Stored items
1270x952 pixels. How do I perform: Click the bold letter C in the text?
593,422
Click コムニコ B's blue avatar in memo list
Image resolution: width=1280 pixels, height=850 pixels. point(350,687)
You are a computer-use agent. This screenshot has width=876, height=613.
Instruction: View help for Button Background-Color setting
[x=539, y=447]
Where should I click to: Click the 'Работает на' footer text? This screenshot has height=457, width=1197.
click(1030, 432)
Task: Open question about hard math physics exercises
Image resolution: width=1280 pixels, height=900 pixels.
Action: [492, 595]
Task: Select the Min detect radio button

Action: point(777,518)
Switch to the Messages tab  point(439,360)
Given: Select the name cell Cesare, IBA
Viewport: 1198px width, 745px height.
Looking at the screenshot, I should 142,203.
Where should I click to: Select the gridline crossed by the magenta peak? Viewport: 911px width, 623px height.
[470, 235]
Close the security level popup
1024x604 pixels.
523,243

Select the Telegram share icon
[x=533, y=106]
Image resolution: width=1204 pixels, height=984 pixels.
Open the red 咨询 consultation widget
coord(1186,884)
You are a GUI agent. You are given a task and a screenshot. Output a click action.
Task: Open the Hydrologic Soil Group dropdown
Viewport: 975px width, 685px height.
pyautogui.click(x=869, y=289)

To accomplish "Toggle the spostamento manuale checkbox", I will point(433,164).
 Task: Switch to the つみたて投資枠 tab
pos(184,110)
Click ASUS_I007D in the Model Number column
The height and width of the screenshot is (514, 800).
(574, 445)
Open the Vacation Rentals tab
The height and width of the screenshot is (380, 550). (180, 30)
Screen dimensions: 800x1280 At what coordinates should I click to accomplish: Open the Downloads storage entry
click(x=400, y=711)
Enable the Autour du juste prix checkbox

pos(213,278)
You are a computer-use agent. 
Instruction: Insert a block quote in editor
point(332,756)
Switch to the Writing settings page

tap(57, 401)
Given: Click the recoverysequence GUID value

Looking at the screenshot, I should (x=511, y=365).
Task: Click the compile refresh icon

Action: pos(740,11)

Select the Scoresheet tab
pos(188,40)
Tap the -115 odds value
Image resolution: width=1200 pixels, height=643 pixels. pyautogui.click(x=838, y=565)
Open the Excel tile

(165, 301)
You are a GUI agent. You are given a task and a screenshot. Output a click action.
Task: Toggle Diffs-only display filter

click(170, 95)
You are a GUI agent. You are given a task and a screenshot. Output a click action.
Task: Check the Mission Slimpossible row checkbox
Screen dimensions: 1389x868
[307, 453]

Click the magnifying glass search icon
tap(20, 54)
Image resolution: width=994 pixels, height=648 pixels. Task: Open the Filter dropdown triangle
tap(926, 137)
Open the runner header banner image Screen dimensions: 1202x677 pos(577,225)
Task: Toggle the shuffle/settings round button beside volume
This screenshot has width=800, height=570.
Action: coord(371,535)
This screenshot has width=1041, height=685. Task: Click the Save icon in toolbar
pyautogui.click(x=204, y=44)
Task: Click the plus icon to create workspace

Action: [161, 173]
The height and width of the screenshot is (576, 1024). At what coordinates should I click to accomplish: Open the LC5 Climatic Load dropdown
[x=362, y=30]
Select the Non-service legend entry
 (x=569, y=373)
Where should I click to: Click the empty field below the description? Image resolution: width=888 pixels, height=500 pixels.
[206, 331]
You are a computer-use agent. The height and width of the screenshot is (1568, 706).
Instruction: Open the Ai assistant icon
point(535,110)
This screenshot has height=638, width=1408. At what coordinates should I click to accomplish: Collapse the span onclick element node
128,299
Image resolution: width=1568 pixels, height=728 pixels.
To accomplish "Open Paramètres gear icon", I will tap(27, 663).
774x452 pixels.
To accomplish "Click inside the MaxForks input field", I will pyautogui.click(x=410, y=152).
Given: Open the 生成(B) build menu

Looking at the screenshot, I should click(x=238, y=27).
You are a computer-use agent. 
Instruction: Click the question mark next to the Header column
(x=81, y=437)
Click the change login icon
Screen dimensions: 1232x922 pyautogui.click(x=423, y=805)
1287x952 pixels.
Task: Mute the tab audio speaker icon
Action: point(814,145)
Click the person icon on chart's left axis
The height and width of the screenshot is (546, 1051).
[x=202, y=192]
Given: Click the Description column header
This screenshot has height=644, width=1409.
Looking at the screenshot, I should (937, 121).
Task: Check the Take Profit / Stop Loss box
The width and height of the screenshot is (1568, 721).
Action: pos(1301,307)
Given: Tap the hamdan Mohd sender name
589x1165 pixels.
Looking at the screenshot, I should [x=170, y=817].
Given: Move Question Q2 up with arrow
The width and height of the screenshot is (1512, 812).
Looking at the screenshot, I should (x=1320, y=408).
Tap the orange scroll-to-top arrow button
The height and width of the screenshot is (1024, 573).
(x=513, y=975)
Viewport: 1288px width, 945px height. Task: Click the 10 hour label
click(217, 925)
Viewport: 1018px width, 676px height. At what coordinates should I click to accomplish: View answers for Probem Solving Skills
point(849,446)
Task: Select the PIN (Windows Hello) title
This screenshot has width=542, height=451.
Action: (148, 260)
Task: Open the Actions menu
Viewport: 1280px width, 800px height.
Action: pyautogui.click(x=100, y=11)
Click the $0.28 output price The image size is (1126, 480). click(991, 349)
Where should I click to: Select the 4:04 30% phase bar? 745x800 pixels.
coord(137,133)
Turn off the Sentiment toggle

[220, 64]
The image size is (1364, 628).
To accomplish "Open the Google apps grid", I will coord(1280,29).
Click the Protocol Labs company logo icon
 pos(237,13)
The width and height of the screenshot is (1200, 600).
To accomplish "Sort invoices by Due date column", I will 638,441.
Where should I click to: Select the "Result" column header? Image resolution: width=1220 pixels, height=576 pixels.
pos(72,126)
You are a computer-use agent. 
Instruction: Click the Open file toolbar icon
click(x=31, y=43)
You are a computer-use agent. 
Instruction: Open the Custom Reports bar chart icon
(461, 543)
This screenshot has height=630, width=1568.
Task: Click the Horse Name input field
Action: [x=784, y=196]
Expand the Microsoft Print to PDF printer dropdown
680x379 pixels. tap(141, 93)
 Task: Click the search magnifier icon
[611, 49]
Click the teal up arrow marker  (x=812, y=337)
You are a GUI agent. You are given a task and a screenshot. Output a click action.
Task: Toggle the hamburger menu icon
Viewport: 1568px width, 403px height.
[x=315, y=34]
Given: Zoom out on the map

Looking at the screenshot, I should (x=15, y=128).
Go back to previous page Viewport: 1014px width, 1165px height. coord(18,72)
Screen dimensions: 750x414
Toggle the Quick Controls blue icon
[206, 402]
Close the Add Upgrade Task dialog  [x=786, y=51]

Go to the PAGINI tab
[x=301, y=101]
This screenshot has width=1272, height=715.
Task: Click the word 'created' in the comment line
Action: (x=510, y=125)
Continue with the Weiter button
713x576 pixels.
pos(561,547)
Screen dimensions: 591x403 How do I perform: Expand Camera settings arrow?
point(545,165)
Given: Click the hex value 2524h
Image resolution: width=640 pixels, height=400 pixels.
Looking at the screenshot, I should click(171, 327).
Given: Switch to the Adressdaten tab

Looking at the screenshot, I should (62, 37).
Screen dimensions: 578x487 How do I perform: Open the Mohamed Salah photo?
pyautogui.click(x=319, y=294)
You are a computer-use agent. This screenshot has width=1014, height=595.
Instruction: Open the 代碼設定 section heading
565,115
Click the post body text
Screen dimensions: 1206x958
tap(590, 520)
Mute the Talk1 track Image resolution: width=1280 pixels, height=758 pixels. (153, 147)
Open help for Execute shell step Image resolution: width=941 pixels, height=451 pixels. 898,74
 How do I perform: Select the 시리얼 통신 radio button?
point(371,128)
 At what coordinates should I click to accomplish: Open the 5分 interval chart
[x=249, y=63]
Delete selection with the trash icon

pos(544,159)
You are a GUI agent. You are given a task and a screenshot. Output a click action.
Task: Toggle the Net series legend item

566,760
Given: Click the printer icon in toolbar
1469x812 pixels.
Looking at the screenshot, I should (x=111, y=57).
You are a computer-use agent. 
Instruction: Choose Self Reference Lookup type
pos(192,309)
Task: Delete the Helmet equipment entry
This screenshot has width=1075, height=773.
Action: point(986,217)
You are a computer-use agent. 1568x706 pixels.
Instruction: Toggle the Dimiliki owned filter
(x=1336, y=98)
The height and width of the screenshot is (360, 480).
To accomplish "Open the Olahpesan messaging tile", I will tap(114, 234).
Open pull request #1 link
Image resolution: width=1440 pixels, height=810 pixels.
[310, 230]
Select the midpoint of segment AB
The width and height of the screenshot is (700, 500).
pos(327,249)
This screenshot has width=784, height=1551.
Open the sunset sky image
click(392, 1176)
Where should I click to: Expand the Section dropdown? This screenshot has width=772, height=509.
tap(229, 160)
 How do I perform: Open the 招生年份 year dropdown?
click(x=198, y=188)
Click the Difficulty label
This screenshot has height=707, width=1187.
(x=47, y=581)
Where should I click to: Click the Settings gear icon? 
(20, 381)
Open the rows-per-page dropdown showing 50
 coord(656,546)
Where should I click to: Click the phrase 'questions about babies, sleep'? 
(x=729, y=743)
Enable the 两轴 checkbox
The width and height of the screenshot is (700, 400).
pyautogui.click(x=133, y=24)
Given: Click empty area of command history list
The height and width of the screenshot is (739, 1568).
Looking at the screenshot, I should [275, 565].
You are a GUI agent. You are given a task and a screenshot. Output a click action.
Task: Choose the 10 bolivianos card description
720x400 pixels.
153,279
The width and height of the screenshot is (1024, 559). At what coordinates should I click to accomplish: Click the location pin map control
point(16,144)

**WHAT THE TASK REQUIRES**
Say, as a number only, how many lines of the data contain "size".

**TASK RESPONSE**
2